• _SOBRE A TAREFA_: No texto sobre Pansau Na Isna, liste, por favor, todos os nomes de avenidas de Bissau que aparecem, tanto os atuais quanto os antigos.

• _TEXTO PARA REVISÃO_:

· · · · · · ·

Poste anterior de 18 DE OUTUBRO DE 2022 > Guiné 61/74 - P23718: Os nossos seres, saberes e lazeres (533): Trabalhos de pintura da autoria de Jaime Machado, ex-Alf Mil Cav, CMDT do Pel Rec Daimler 2046 (5)

Último poste da série de 22 DE OUTUBRO DE 2022 > Guiné 61/74 - P23729: Os nossos seres, saberes e lazeres (534): Itinerâncias avulsas… Mas saudades sem conto (73): Voltar à minha querida Bruxelas, depois da pandemia - 11 (Mário Beja Santos)

Guiné 61/74 - P23736: Casos: a verdade sobre... (31): Pansau Na Isna, o "herói do Como" (1938 - 1970), entre o mito e a realidade - Parte II: Visto do lado de lá

Guiné > Ilha do Como > 1964 > Op Tridente (de 14 de Janeiro a 24 de Março de 1964) > LDM desembarcando as NT. Foi a maior ou uma das maiores operações realizadas no TO da Guiné, durante toda a guerra (1963/74). Segundo o Mário Dias, as baixas de um lado e doutro foram as seguinte: das NT, 8 Mortos, 15 Feridos; do PAIGC: 76 Mortos (confirmados), 29 Feridos, 9 Prisioneiros... 

Erradamente, ao que parece, demos a seguinte informação no poste P2406, de 4 de janeiro de 2008 (*): "Na batalha do Como, morreu um dos primeiros heróis do PAIGC, o comandante Pansau Na Isna, cuja história poucos jovens guineenses de hoje devem conhecer, apesar de ter dado o nome a uma das principais avenidas de Bissau". 

Foto (e legenda): © Mário Dias (2005). Todos os direitos reservados. [Edição e legendagem complementar: Blogue Luís Graça & Camaradas da Guiné]

Guiné > PAIGC > A Libertação do Komo. In: O Nosso Primeiro Livro de Leitura, p. 31. Departamento Secretariado, Informação, Cultura e Formação de Quadros do Comité Central do PAIGC, 1966 (1). 

Foto: © A. Marques Lopes  / Blogue Luís Graça & Camaradas da Guiné (2007) 


Infografia: © Mário Dias / Blogue Luís Graça & Camaradas da Guiné (2005)

4. Quem foi Pansau Na Isna?  Sabemos pouco da sua vida, é um dos heróis nacionais da Guiné-Bissau, que tem nome de avenida no centro histórico da velha Bissau colonial. 

A Av Pansau Na Isna (antiga Av Alm Américo Tomás) é, a par da Av Domingos Ramos (antiga Av Governador Carvalho Viegas), uma das paralelas à Av Amílcar Cabral (a antiga Avenida da República). Os seus restos mortais repousam no Mausoléu Amílcar Cabral e dos Antigos Combatentes da Liberdade da Pátria, na Fortaleza de Amura.

Já vimos algumas versões sobre quem foi este homem, que para os guineenses é sobretudo o "herói do Como" (tinha 26 anos quando comandou os 300 guerrilheiros que os portugueses enfrentaram no decurso da Op Tridente). Para os portugueses (ou os "tugas") que o combateram, tende a ser visto como um valente combatente balanta e sobretudo como uma figura  "excêntrica", do qual se sabia pouco, no nosso tempo (anos 60/70),  oscilando "entre o mito e a realidade" (**).

· · · · · · ·

• _DADOS EXTRAÍDOS_:
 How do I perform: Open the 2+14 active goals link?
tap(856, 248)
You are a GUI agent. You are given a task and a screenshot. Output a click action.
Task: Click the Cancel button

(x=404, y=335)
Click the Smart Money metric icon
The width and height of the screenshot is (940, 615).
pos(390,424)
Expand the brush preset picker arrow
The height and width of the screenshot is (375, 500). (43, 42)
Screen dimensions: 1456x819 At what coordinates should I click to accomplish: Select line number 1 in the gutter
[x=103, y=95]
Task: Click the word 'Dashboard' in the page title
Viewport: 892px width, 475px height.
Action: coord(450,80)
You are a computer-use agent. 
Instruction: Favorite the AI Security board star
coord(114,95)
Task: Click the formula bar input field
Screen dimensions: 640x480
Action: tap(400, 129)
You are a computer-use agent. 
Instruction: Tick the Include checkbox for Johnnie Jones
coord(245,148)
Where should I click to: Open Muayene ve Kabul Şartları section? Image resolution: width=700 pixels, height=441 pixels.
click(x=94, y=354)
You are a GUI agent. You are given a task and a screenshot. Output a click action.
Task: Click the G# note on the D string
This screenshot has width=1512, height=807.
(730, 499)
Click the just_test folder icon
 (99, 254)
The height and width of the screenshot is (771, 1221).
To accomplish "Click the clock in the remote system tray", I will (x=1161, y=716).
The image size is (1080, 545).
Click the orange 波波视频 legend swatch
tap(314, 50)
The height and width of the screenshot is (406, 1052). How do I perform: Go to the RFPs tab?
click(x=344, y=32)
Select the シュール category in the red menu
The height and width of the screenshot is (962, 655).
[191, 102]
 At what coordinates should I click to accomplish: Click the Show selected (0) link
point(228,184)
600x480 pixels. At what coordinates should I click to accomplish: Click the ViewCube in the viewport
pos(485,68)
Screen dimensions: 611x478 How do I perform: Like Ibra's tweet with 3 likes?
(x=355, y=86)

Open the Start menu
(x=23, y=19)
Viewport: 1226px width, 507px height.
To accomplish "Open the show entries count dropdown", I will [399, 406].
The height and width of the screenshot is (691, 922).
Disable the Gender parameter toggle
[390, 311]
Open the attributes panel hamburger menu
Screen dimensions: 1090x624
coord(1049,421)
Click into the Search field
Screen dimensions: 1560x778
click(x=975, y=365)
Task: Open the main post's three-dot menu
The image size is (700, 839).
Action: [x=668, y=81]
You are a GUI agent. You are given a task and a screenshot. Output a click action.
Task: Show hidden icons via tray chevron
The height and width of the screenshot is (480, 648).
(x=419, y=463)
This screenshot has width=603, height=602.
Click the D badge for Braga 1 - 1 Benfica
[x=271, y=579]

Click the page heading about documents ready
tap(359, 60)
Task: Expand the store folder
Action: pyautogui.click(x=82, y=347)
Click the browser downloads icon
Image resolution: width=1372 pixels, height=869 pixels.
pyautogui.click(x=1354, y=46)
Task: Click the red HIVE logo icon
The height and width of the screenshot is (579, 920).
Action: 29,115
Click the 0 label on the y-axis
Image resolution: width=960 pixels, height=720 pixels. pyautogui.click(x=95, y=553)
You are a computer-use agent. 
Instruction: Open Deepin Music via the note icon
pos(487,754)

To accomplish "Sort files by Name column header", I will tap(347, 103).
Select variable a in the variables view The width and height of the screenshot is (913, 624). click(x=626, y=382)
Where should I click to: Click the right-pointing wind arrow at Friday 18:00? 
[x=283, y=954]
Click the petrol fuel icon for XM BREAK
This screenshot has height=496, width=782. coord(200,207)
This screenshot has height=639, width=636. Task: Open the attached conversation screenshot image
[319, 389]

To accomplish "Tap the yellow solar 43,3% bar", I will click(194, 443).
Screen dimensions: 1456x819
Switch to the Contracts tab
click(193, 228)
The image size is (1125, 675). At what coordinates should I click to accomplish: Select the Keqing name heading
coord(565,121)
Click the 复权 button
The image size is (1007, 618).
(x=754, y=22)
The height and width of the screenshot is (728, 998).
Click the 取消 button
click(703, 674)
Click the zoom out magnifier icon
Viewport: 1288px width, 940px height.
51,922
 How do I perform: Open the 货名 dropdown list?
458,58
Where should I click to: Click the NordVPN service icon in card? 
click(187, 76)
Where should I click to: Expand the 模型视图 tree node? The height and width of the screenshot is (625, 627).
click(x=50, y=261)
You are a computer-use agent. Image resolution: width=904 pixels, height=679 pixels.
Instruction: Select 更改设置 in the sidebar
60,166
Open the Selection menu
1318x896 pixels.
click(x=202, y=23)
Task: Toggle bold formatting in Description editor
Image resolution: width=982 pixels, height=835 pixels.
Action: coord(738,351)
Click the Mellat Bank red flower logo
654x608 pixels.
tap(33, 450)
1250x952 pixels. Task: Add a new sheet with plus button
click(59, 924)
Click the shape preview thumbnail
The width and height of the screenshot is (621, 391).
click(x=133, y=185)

· · · · · · ·

• _RESULTADO DO EXERCÍCIO_:
- Av Pansau Na Isna
- Av Alm Américo Tomás
- Av Domingos Ramos
- Av Governador Carvalho Viegas
- Av Amílcar Cabral
- Avenida da República